Task to carry out: Write out all of the entries, matching the original exactly.

Data in this exercise:

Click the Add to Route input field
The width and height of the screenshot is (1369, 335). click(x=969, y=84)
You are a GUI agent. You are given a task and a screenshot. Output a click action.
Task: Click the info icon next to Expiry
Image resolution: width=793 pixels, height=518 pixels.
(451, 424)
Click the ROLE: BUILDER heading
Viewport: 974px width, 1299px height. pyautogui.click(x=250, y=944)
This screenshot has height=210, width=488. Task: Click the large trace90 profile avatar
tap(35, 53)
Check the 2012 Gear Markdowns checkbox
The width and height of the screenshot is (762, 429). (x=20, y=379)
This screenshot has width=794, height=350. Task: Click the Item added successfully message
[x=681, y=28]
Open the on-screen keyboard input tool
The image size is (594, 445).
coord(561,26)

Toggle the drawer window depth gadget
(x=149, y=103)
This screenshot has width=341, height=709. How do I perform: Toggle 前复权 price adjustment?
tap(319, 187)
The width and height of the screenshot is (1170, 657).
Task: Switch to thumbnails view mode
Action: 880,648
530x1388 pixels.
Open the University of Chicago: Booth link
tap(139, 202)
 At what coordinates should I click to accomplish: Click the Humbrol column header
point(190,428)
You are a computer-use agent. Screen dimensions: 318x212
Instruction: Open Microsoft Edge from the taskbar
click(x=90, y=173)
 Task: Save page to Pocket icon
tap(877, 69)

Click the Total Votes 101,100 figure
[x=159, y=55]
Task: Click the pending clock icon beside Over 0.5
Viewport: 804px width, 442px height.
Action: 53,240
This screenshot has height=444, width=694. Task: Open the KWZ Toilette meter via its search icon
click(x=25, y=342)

Result below:
Click the Add to Route input field
The width and height of the screenshot is (1369, 335). click(x=969, y=84)
You are a GUI agent. You are given a task and a screenshot. Output a click action.
Task: Click the info icon next to Expiry
Image resolution: width=793 pixels, height=518 pixels.
(451, 424)
Click the ROLE: BUILDER heading
Viewport: 974px width, 1299px height. pyautogui.click(x=250, y=944)
This screenshot has height=210, width=488. Task: Click the large trace90 profile avatar
tap(35, 53)
Check the 2012 Gear Markdowns checkbox
The width and height of the screenshot is (762, 429). (x=20, y=379)
This screenshot has width=794, height=350. Task: Click the Item added successfully message
[x=681, y=28]
Open the on-screen keyboard input tool
The image size is (594, 445).
coord(561,26)

Toggle the drawer window depth gadget
(x=149, y=103)
This screenshot has width=341, height=709. How do I perform: Toggle 前复权 price adjustment?
tap(319, 187)
The width and height of the screenshot is (1170, 657).
Task: Switch to thumbnails view mode
Action: 880,648
530x1388 pixels.
Open the University of Chicago: Booth link
tap(139, 202)
 At what coordinates should I click to accomplish: Click the Humbrol column header
point(190,428)
You are a computer-use agent. Screen dimensions: 318x212
Instruction: Open Microsoft Edge from the taskbar
click(x=90, y=173)
 Task: Save page to Pocket icon
tap(877, 69)

Click the Total Votes 101,100 figure
[x=159, y=55]
Task: Click the pending clock icon beside Over 0.5
Viewport: 804px width, 442px height.
Action: 53,240
This screenshot has height=444, width=694. Task: Open the KWZ Toilette meter via its search icon
click(x=25, y=342)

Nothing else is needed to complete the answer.